The subtext of how the Inquisition is described is that it is a conveyer belt of people being recruited, starting out as Puritans, gradually becoming more and more radical as the combination of total freedom and radical challenges pushes them to adopt novel solutions, and eventually becoming corrupted because knowledge of Chaos is inherently corrupting and getting hunted down and executed by a fresh Puritan.

Alchenar
Apr 9, 2008

pentyne posted:

Owlcat is also notorious for being extremely in love with the management aspects of the game despite them being regarded as the weakest part of the games, by far, and overly complicated for little to no benefit.

Their auto modes for said management systems also manage to be worse in almost every regard and potentially breaking the game.

Also unnecessarily obtuse puzzles and stories that are gated behind obscure decisions you took dozens of hours before. And an odd mix of extremely varied character options contrasted with encounter design that assumes you min-maxxed into a set of very optimal specs.

The thing is, while you can imagine someone coming along and doing better, they are good enough in this specific niche where there isn't any real competition that the advice is still 'buy the complete edition' rather than 'avoid'.

Alchenar
Apr 9, 2008

Nobody made Owlcat design encounters where enemies are given permament buffs by a bunch of off-screen wizards.

Alchenar
Apr 9, 2008

Perestroika posted:

The part about the Eldar ships made me go a bit :crossarms:. Traditionally, the gimmick for Eldar ships is that they can dodge attacks very well, but in return they have no regular shields at all (with a handful of exceptions) and have a super fragile hull structure to boot. So they might avoid 8 out of 10 shots, but those 2 that do hit will do lasting and quite possibly critical damage. Owlcat giving them (presumably regenerating) regular shields on top of their agility seems like a weird move that'll hopefully be addressed down the line.

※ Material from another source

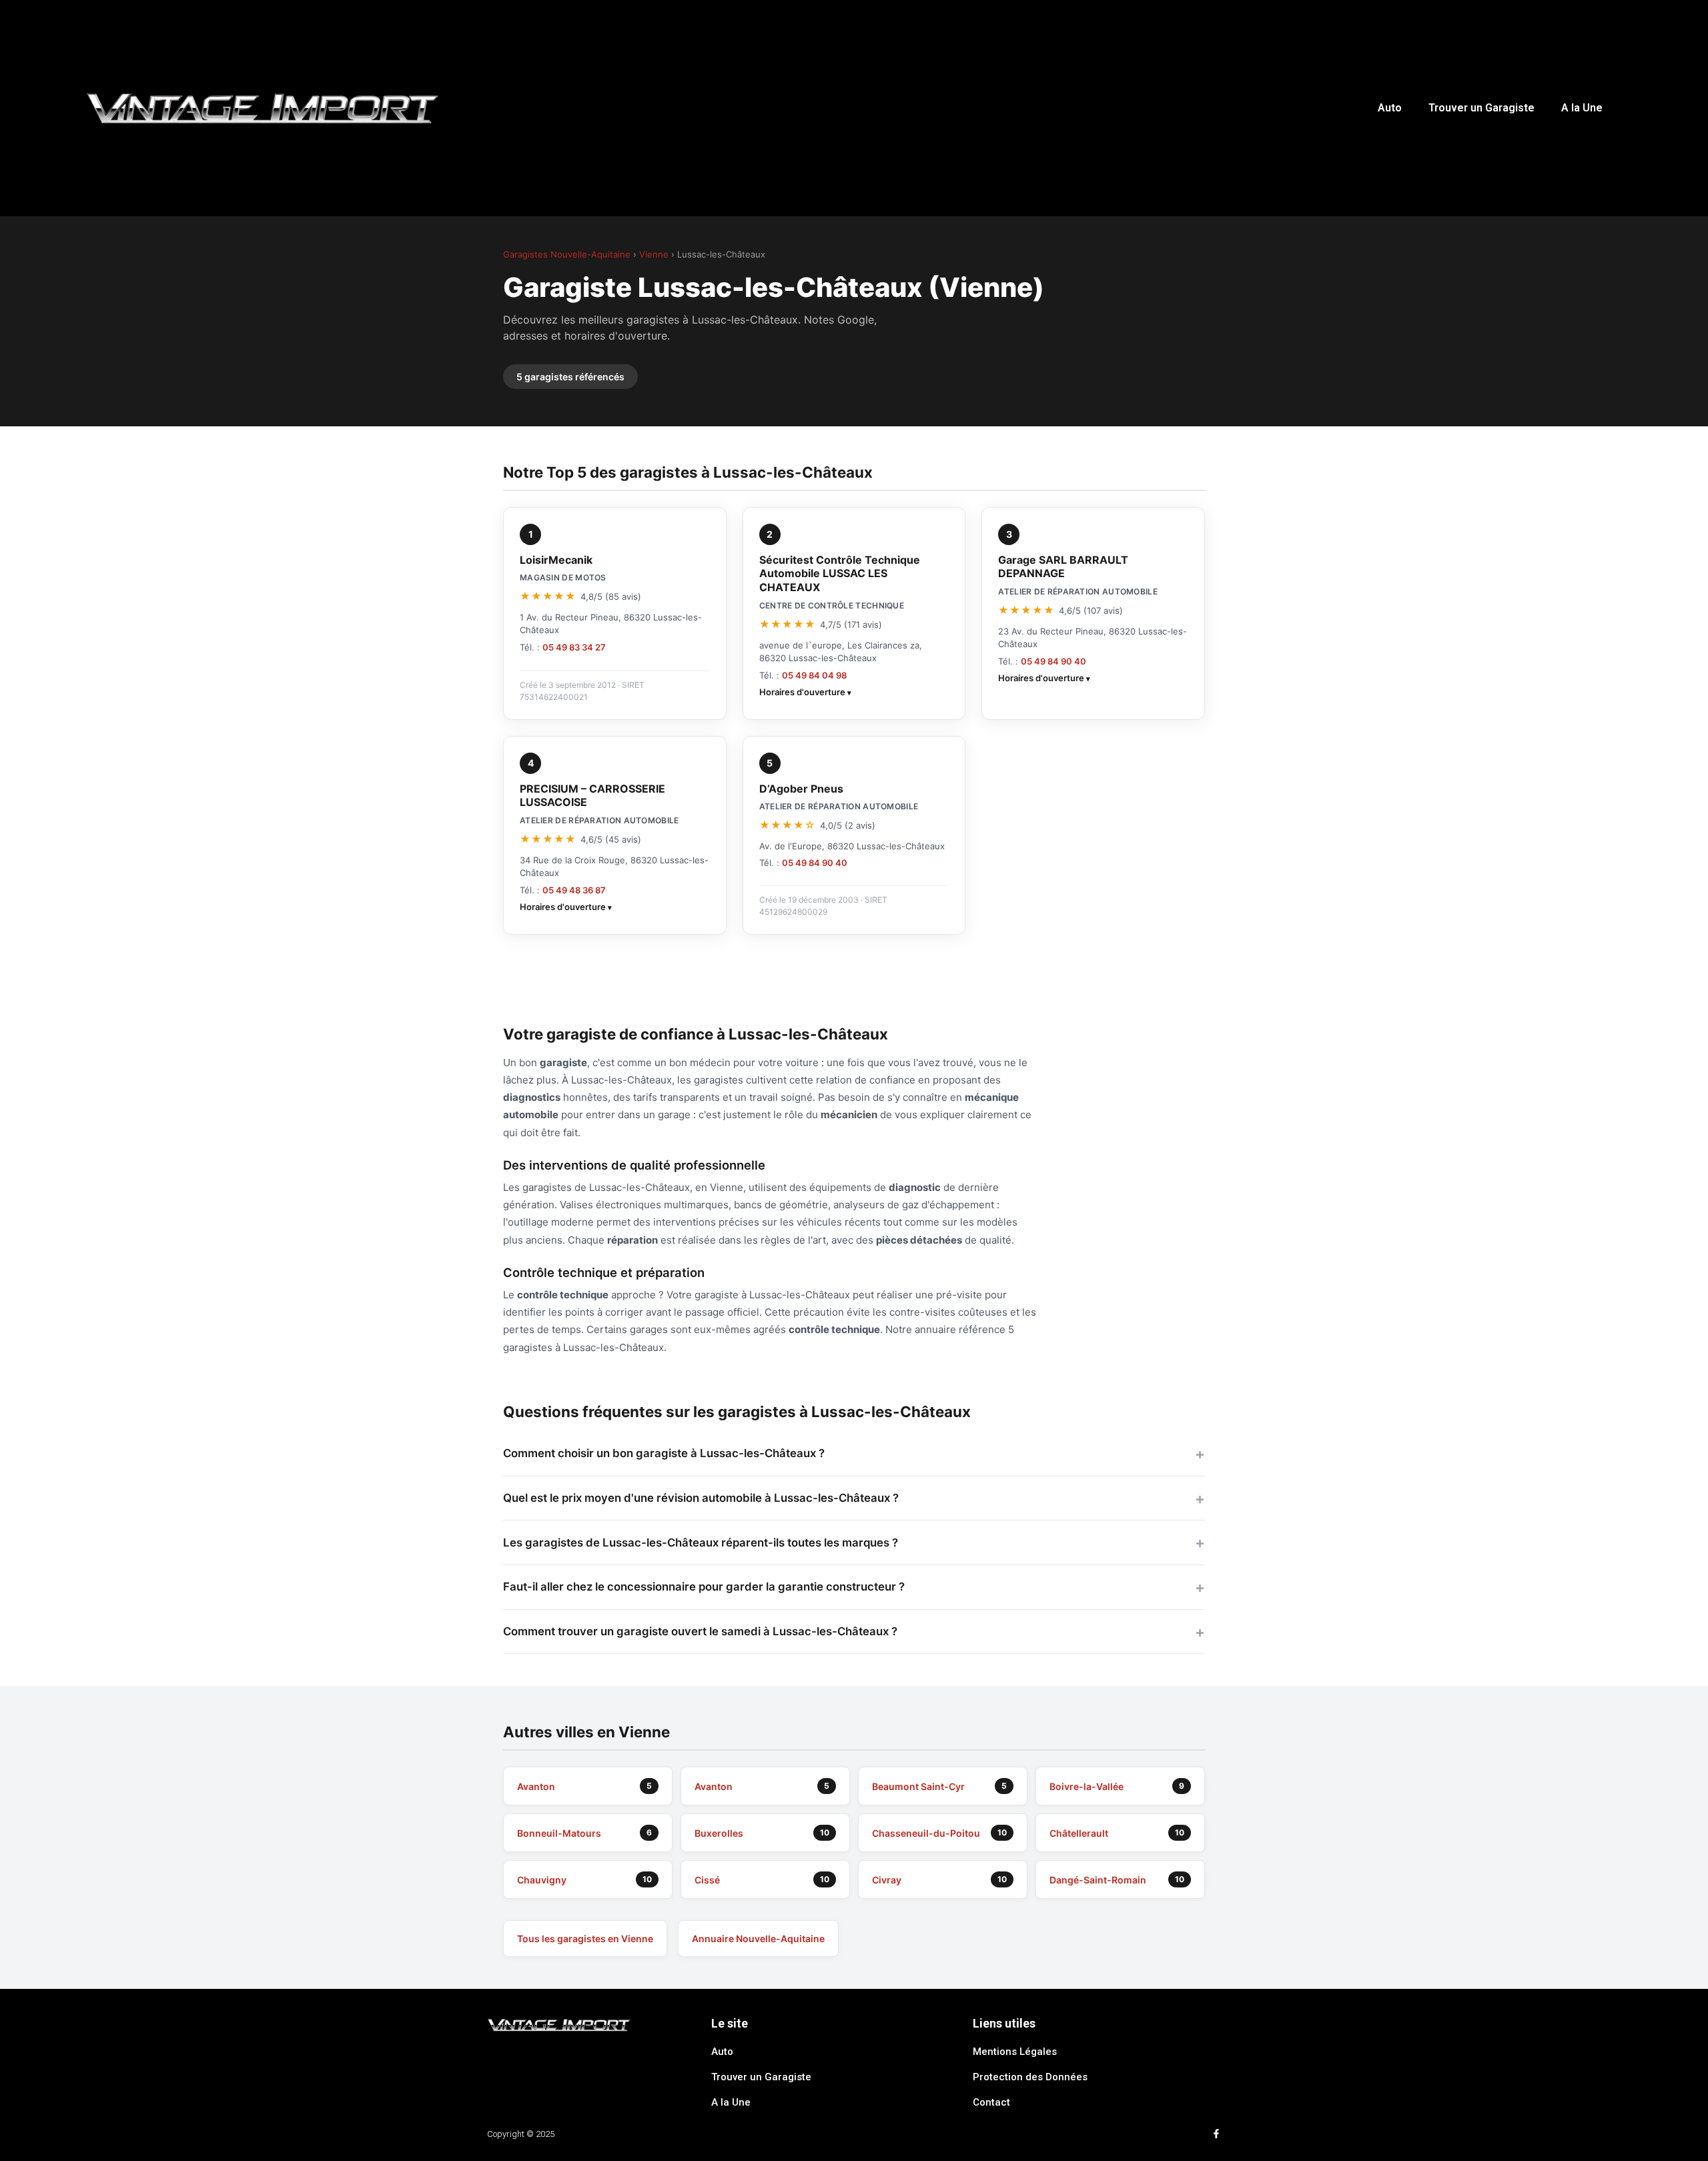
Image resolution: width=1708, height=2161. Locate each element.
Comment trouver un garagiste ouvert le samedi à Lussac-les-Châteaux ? (700, 1631)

Eh, the battle system is always going to be a secondary game system tacked onto the main one for reasons that only Owlcat can explain they think they need in all their games, so it'll be approximations rather than an attempt to copy Battlefleet Gothic.

Alchenar
Apr 9, 2008

It's a bit left-of-arc right-of-arc because Space Marines are insane death machines but they also exist to fight insane threats that regular soldiers wouldn't have a hope in hell of fighting unless they were some one-in-a-million hero (which all the other characters are of course).

Alchenar
Apr 9, 2008

He made a literal pact with the devil to get the Primarchs but I don't think it's ever really been hinted at why he felt the need to make that deal. Unless the Primarchs were a necessary step to start mass producing Space Marines.

Alchenar
Apr 9, 2008

The Rogue Traders are also a holdover from when the Imperium was the Holy Roman Empire in space so it made more sense that there was this group of people who were just empowered to run a fiefdom of a dozen or so planets and also just personally oversee a bit of colonisation. Also there was a greater focus on the fact that the Great Crusade was incomplete so there was still a whole load of human colonies out there that hadn't been incorporated into the Imperium yet.

Alchenar
Apr 9, 2008

pentyne posted:

Core fixes will do a lot to make everything up to Act 3 more fun and manageable. Act 3 is more of a unique set piece and Owlcat are the worst when it comes to setting up that kind of chapter/act and going too far deep into the technically complex and creative aspect at the cost of function. It also has vibes of their final dungeon in Kingmaker, one that was universally hated for the feature of splitting the party, forcing you to run around and hope you don't trigger any fights because they are balanced against a full party.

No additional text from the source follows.